La technologie 3D permet aux neurologues de visualiser des structures cérébrales complexes avec une précision que les images planes n'offrent pas. En convertissant les IRM en modèles tridimensionnels, la planification des chirurgies de l'épilepsie ou la localisation des tumeurs est facilitée. Un exemple pratique est l'impression d'un crâne pour s'entraîner à une intervention délicate avant de toucher le patient.
Logiciels clés pour la reconstruction cérébrale 🧠
Pour générer ces modèles, on utilise des logiciels comme 3D Slicer, un outil open source qui segmente les tissus et les vaisseaux à partir de fichiers DICOM. On emploie également OsiriX dans les environnements macOS pour une visualisation avancée. Pour l'impression 3D, des logiciels comme Meshmixer permettent de nettoyer et d'optimiser le maillage. Le processus nécessite d'exporter le modèle au format STL, prêt pour une imprimante à résine ou à filament. La clé réside dans la précision millimétrique des données originales.

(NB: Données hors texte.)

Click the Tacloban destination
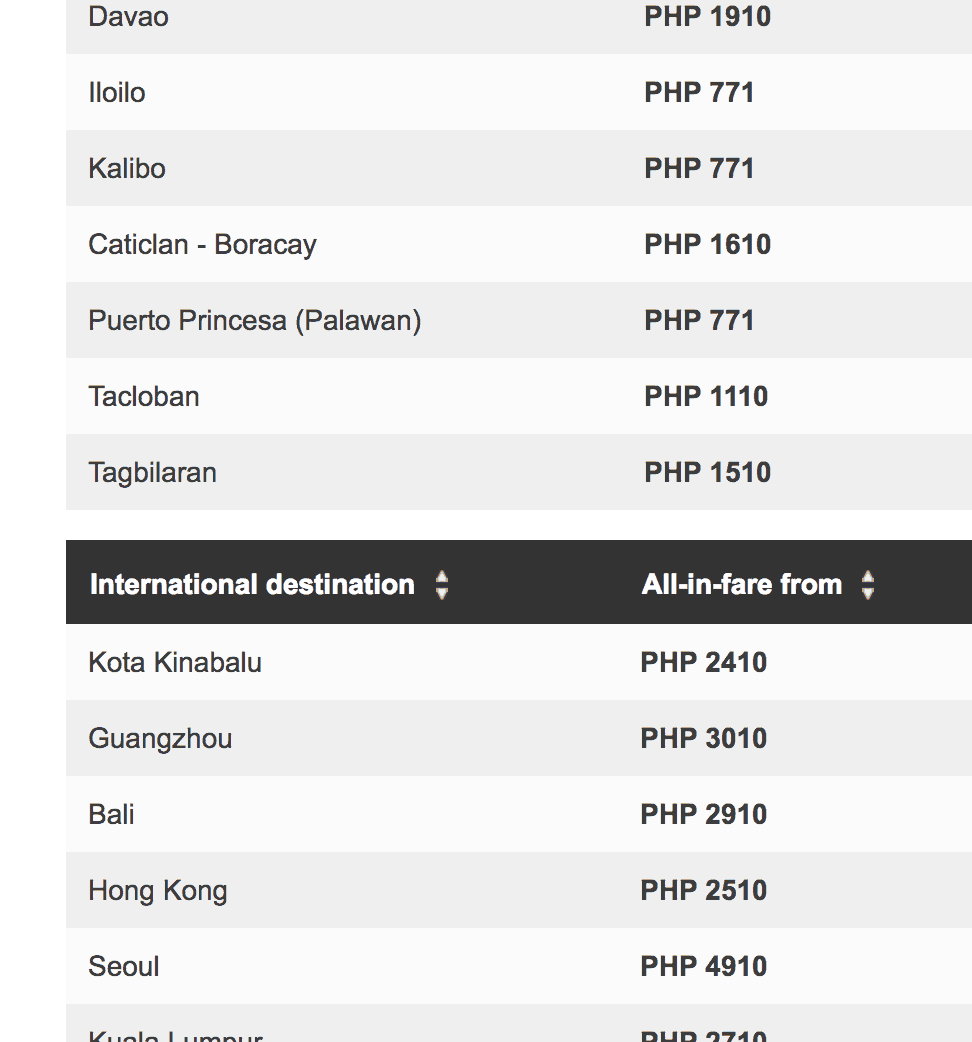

Quand le cerveau devient un puzzle en plastique 🧩
Le neurologue, habitué à regarder des écrans plats, a soudainement un cerveau en plastique entre les mains. Il le tourne, l'étudie et pourrait même l'utiliser comme presse-papier. L'ironie est qu'après des années à étudier l'anatomie dans des livres, la plus grande avancée est maintenant d'imprimer une réplique du patient pour ne pas se tromper. Cela dit, si l'imprimante tombe en panne, le diagnostic finit par être une pièce d'art abstrait.